The 1890–91 Scottish Football League was the first season of the Scottish Football League. It began on 16 August 1890 and concluded on 21 May 1891. The league was won jointly by Dumbarton and Rangers who ended the season with an equal number of points.

Season overview
Dumbarton and Rangers ended the league season with an equal number of points so a play-off match was organised at Cathkin Park in Glasgow on 21 May 1891 to determine the winner. The game ended in a 2–2 draw so both clubs were declared champions.

On 30 September 1890 after playing four games in the league, Renton was suspended by the Scottish Football Association for professionalism, and the club was subsequently expelled from the league with their record expunged. Celtic, 3rd LRV and Cowlairs were docked four points each for fielding ineligible players. At the end of the season, the bottom three teams had to submit applications to rejoin the league for the next season along with other non-league clubs. St Mirren, Vale of Leven and Cowlairs submitted applications along with non-league club Leith Athletic. In the election, Cowlairs lost their league position to Leith Athletic, with St Mirren and Vale of Leven being re-elected.
• • • • •
■ **Required actions**
(a) Output the part of the account of the 1890–91 Scottish Football League that opens with the words containing "Season overview" and closes with "were declared champions.", copying it without any change.
(b) For each statement, say whether the account of the 1890–91 Scottish Football League agrees with it, answering yes or no and quoting the words that decide it: (i) The play-off match at Cathkin Park ended in a 2–2 draw. (ii) Renton was suspended after playing six games in the league. (iii) Cowlairs kept its league position after the election.
The rows play no part in any of this work.

Rows contained in a dataset:
• • • • •
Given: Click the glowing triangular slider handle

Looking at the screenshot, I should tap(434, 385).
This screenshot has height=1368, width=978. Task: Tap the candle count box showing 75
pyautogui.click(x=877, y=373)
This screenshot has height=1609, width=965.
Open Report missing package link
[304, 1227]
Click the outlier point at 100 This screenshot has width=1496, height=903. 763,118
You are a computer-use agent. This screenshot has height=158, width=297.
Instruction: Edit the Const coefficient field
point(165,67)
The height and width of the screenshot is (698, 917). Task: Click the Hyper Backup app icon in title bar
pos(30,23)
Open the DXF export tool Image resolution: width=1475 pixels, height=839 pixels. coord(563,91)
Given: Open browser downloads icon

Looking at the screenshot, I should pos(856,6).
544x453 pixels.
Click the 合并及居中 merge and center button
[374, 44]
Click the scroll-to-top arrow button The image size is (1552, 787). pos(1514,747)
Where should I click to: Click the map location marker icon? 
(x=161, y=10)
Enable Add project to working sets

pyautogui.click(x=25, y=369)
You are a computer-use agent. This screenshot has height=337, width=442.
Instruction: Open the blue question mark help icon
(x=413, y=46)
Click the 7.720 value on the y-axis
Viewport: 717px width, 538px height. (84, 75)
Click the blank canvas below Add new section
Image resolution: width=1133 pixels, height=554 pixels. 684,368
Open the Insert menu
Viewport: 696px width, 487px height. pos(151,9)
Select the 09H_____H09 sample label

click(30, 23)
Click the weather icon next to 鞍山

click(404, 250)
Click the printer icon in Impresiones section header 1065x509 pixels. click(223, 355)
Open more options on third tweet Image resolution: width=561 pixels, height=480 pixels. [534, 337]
• • • • •
■ **Answers per task**
(a)
Season overview
Dumbarton and Rangers ended the league season with an equal number of points so a play-off match was organised at Cathkin Park in Glasgow on 21 May 1891 to determine the winner. The game ended in a 2–2 draw so both clubs were declared champions.

(b)
(i) Yes: "The game ended in a 2–2 draw so both clubs were declared champions."
(ii) No: "after playing four games in the league, Renton was suspended by the Scottish Football Association for professionalism"
(iii) No: "In the election, Cowlairs lost their league position to Leith Athletic"